--- Description of the task ---
Would you find each line in the entries below with the string "System" and copy it?

--- Provided material ---
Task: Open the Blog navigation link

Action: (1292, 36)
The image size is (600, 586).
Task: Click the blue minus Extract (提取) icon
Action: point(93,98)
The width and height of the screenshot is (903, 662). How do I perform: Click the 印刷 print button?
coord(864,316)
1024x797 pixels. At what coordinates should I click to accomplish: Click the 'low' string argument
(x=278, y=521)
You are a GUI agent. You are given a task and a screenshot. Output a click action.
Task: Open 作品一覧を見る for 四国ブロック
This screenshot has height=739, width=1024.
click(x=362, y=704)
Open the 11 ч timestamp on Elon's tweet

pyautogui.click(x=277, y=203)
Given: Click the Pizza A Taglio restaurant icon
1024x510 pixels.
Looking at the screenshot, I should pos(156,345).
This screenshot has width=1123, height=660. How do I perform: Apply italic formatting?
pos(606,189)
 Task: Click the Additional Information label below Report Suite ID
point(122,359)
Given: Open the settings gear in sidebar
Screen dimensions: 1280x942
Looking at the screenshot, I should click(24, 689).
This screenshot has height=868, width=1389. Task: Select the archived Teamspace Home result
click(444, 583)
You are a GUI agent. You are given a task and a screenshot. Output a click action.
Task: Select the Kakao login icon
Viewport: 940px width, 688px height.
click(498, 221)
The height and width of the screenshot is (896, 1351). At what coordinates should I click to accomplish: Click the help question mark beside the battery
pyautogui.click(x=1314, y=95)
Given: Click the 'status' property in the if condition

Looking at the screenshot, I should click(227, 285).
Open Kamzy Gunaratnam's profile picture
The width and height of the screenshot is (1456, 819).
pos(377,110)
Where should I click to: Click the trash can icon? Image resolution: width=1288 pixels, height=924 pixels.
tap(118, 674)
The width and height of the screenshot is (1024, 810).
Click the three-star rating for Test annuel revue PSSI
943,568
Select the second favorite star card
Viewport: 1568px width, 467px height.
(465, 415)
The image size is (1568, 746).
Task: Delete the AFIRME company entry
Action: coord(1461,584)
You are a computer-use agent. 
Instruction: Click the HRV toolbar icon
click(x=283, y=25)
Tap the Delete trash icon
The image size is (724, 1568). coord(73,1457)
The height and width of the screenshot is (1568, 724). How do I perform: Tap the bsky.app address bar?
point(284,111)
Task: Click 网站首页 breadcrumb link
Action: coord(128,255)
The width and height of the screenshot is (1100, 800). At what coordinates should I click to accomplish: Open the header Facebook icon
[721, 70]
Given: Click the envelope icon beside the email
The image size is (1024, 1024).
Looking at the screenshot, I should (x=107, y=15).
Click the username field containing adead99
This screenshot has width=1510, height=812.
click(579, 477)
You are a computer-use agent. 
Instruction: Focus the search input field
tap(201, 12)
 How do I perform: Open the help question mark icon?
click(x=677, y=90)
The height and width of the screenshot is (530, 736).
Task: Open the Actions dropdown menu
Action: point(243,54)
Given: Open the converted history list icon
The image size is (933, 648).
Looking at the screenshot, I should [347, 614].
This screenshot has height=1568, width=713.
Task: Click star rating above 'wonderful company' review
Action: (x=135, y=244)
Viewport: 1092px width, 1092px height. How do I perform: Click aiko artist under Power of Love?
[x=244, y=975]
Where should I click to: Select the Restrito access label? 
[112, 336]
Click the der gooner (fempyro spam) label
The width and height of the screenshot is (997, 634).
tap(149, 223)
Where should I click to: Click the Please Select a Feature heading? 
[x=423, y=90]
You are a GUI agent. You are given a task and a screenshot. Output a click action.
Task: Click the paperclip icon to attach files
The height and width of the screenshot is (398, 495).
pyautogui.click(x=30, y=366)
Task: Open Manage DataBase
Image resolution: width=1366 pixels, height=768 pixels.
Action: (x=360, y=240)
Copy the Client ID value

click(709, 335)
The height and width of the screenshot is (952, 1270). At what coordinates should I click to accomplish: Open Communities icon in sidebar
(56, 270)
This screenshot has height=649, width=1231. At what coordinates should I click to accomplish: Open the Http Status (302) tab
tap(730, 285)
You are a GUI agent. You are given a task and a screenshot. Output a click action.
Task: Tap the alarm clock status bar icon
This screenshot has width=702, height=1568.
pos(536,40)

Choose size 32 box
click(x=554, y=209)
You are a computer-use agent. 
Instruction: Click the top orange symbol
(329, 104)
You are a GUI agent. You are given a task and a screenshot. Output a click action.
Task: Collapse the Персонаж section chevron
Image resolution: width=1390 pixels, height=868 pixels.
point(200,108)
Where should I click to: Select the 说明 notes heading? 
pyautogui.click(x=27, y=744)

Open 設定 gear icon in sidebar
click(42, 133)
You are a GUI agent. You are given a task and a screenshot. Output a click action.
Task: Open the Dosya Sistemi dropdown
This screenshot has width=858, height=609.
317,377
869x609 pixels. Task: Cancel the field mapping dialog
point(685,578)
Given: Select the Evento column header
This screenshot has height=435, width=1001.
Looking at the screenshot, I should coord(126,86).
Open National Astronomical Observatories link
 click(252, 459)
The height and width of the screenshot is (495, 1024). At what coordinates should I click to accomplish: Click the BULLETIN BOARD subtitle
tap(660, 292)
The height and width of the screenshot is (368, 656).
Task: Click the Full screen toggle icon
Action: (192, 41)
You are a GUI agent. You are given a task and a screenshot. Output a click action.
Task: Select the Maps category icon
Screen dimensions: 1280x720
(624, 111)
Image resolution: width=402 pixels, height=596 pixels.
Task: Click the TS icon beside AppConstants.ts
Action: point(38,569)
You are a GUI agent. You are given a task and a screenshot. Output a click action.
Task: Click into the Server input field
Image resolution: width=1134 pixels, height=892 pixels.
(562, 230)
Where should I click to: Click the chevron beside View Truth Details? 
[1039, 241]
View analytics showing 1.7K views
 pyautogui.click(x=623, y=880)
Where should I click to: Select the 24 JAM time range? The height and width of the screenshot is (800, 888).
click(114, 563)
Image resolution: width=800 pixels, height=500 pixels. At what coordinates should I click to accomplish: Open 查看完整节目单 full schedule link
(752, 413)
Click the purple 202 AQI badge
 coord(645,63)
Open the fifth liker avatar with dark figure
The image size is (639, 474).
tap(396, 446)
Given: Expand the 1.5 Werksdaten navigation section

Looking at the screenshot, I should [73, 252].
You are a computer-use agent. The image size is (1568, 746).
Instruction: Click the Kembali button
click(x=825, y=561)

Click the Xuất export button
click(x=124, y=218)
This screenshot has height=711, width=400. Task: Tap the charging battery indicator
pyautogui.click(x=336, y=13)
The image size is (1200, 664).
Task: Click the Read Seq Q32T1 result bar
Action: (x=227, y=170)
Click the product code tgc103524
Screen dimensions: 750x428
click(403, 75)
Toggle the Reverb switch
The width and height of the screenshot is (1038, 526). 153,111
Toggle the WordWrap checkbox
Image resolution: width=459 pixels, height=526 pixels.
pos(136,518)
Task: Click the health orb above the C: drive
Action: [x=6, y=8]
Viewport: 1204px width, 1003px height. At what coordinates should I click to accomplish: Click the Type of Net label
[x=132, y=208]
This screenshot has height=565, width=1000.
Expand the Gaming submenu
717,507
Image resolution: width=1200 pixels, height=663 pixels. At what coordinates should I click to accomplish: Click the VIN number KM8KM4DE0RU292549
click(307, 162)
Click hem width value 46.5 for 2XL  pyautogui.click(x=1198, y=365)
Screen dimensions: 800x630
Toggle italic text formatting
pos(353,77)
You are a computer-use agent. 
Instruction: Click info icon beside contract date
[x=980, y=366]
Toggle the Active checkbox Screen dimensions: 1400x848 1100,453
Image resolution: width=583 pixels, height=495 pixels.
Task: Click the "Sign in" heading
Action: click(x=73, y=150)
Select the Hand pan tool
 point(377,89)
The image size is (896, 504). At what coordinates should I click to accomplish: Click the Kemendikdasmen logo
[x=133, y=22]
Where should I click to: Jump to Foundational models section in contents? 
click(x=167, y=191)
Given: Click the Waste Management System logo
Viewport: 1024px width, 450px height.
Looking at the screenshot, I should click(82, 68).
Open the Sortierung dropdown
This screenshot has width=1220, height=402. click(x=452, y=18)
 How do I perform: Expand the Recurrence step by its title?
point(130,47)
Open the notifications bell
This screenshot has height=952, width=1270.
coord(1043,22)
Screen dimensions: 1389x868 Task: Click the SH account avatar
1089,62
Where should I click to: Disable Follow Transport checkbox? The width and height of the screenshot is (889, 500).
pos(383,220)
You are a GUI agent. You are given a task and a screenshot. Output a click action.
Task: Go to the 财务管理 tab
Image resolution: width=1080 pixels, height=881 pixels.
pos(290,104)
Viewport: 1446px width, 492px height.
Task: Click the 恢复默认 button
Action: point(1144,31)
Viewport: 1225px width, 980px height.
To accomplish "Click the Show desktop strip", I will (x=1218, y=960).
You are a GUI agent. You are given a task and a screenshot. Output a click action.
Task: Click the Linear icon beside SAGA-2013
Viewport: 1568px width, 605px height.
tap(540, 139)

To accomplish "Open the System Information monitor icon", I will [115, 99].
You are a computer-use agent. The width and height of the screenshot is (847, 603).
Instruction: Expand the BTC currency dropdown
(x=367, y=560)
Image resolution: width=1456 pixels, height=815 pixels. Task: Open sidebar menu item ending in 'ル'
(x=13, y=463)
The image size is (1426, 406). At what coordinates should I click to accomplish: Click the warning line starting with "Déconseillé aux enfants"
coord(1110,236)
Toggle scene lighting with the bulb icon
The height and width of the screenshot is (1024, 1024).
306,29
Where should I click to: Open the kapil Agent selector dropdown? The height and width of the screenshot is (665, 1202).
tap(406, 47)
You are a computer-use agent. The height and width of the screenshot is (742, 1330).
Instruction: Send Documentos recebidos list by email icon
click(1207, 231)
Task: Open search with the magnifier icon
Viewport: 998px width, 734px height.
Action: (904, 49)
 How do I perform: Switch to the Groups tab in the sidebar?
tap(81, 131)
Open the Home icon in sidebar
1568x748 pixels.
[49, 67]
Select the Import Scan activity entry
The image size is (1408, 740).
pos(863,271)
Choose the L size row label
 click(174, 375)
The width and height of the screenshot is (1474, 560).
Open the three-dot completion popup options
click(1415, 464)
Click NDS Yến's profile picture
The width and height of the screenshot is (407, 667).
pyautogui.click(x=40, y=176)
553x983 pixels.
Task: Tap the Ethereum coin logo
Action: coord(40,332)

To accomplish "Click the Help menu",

--- Response area ---
Given: Click the Waste Management System logo
To accomplish "Open the System Information monitor icon", I will [115, 99].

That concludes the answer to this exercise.